- INSTRUCTIONS -
**A.** Copy word for word the stretch of the passage on modeling research phenomena from "A model, in" through "explain the dependent variable.".
**B.** Pick up the passage on modeling research phenomena after its final sentence and write what comes next.

Specifying the Phenomenon or System to be Modeled in the Research

Models can be defined as abstract representations of real phenomena. They represent the components of the phenomena studied as much as they do the interrelationships among these components. Identifying the phenomenon or system to be modeled is a three-step process. The first step is to determine its components. The interrelationships between these components must then be specified. Finally, because these models are representations, the researcher will want to formalize them through a graphic or mathematical description of the components and their presumed interrelations. Most often, a model will be rep­resented by circles, rectangles or squares linked by arrows, curves, lines, etc.

1. Components of a Model

A model, in its most simple form (a relationship of cause and effect between two variables), essentially comprises two types of variables with different func­tions: independent variables (also called explanatory or exogenous variables) and dependent variables (also called variables to be explained, or endogenous variables). In this causal relationship, the independent variable represents the cause and its effect is measured on the dependent variable.

Quite often, the phenomenon being studied includes more elements than simply an independent variable and a dependent variable. A single dependent variable is liable to have multiple causes. Several independent variables may explain one dependent variable. These variables are considered as causes in the same way as the initial causal variable, and produce an additive effect. They are an addition to the model and explain the dependent variable.

The introduction of new variables within a simple causal relationship between two independent and dependent variables may also produce an inter­active effect. In this case, the dependent variable is influenced by two causal variables whose effect can only be seen if these two associated variables intervene at the same time.

Figure 12.1 schematizes the additive and interactive effects linked to the introduction of a third variable, Z, into a simple causal relationship between two variables, X and Y.

Finally, variables can intervene in the direct causal relationship between the dependent variable or variables and the independent variable. These variables, described as intervenors, take two forms: mediator or moderator.

When the effect of the independent variable X on the dependent variable Y is measured by the intermediary of a third variable Z, we call this third variable a mediator. The association or causality observed between X and Y results from the fact that X influences Z, which in turn influences Y (Baron and Kenny, 1986).

- COLLECTED MATERIAL -
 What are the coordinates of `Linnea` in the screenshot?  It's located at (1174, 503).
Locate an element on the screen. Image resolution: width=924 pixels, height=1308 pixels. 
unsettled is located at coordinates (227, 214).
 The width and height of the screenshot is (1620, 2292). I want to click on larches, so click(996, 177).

- RESPONSES IN ORDER -
**A.**
A model, in its most simple form (a relationship of cause and effect between two variables), essentially comprises two types of variables with different func­tions: independent variables (also called explanatory or exogenous variables) and dependent variables (also called variables to be explained, or endogenous variables). In this causal relationship, the independent variable represents the cause and its effect is measured on the dependent variable.

Quite often, the phenomenon being studied includes more elements than simply an independent variable and a dependent variable. A single dependent variable is liable to have multiple causes. Several independent variables may explain one dependent variable. These variables are considered as causes in the same way as the initial causal variable, and produce an additive effect. They are an addition to the model and explain the dependent variable.

**B.**
A moderator variable modifies the intensity (increasing or decreasing) and/or the sign of the relationship between independent and dependent vari­ables (Sharma et al., 1981). The moderator variable enables researchers to iden­tify when certain effects are produced and then to break down a population into subpopulations, according to whether the measured effect is present or not. Figure 12.2 schematizes the mediator and moderator effects relative to the introduction of a third variable in the relationship between independent and dependent variables.

To move from a phenomenon to a model, it is not enough just to identify the different variables involved. One must also determine the status of these vari­ables: dependent, independent (with an additive or interactive effect), modera­tor or mediator.

2. Relationships

Three types of relationship are possible between two of a phenomenon’s vari­ables (Davis, 1985). The first two are causal, while the third involves simple association:

• The first possibility is a simple causal relationship between the two vari­ables: X => Y (X influences Y, but Y does not influence X).

Example: A simple causal relationship

Introducing the theory of the ecology of populations to explain organizational iner­tia and organizational change, Hannan and Freeman (1984) postulate that selection mechanisms favor companies whose structures are inert. They present organiza­tional inertia as the result of natural selection mechanisms. The variable ‘natural selection’ therefore acts on the variable ‘organizational inertia’.

• The second relationship involves a reciprocal influence between two vari­ables: X => Y => X (X influences Y, which in turn influences X).

Example: A reciprocal causal relationship

Many authors refer to the level of an organization’s performance as a factor that pro­vokes change. They consider that weak performance tends to push organizations into engaging in strategic change. However, others point out that it is important to take the reciprocal effect into account. According to Romanelli and Tushman (1986), organizations improve their performance because they know how to make timely changes in their action plan. There is, therefore, a reciprocal influence between per­formance and change, which can be translated as follows: weak performance pushes companies to change and such change enables performance to be improved. ^[1]

• The third relationship demonstrates that an association exists between thetwo variables. However, it is not possible to determine  which causes the other: X <=> Y (X relates to Y and Y to X).

Once the nature of the relationship has been determined, it is important to establish its sign. This is either:

• positive, with X and Y varying in the same direction
• or negative, with X and Y varying in opposite directions.

In a causal relationship, the sign translates as follows. It is positive when an increase (or reduction) in X leads to an increase (or decrease) in Y and it is nega­tive when an increase (or decrease) in X leads to a decrease (or increase) in Y. In the case of an association between two variables, X and Y, the sign of the rela­tionship is positive when X and Y are high or low at the same time and nega­tive when X is high and Y is low and vice versa.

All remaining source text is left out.